Tale “lista nera” o “Hall of Shame” può essere un’azione utile di persuasione e sensibilizzazione?
Se affiancata a strumenti dedicati predisposti dall’Authority a supporto dei comuni, come è in Francia, ha la funzione di rendere inescusabile una mancata nomina o una designazione non conforme ai requisiti del GDPR e precisati dalla stessa CNIL. Inoltre, rende i cittadini partecipi dello “stato di salute” della compliance del proprio comune in materia di protezione dei dati personali, parametro tutt’altro che secondario visto il volume e la sensibilità di informazioni che transitano per tali enti.

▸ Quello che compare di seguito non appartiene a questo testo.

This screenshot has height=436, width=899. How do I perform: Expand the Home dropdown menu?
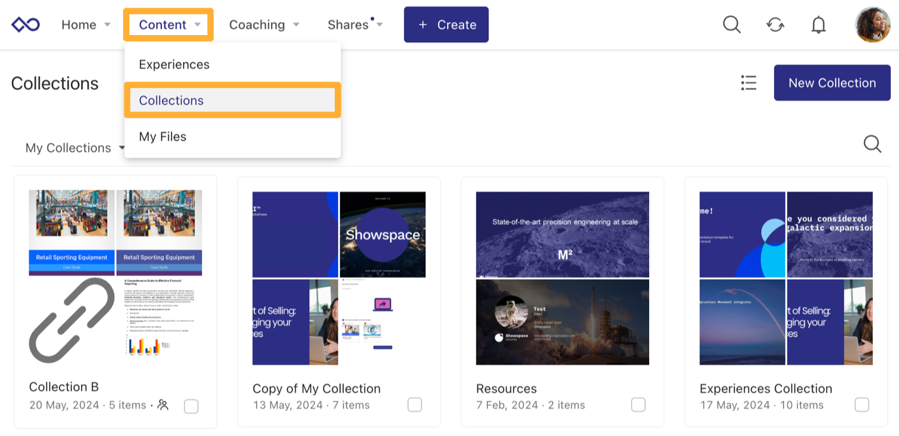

Piuttosto che una sanzione, che va vista come extrema ratio, forse l’azione di forza più opportuna è quella che richiama ad una responsabilità i vertici di un’organizzazione. A maggior ragione se è un’autorità pubblica, i cui trattamenti sono caratterizzati da larga scala e una posizione di naturale squilibrio fra titolare e interessato per cui devono essere richiamate adeguate garanzie che comportino un bilanciamento, fra cui rientra lo svolgimento della funzione del DPO.
Per l’Italia, si può sperare in un’azione analoga da parte del Garante Privacy, il quale ha piena cognizione della lista dei DPO e dei comuni, andando magari ad indagare su abnormi collezioni di incarichi da parte di singoli soggetti, o i casi più evidenti di conflitto d’interessi in cui viene designato come DPO un soggetto che è già fornitore e responsabile del trattamento (ad esempio per la gestione dei servizi informatici).
In realtà, tutto può – o forse deve – partire anche dai cittadini. Avevamo già suggerito alcuni facili controlli esperibili da chiunque. Aggiungiamo come suggerimento la possibilità di formulare una richiesta di accesso civico generalizzato (FOIA, ai sensi dell’art. 5 co. 2 d.lgs. 33/2013) qualora siano annunciati progetti di smart city wallet o analoghe modalità di trattamento massivo di dati, per conoscere un estratto della DPIA, eventuali soggetti coinvolti, nonché avere informazioni sul trattamento di dati personali con particolare riferimento a processi decisionali automatizzati.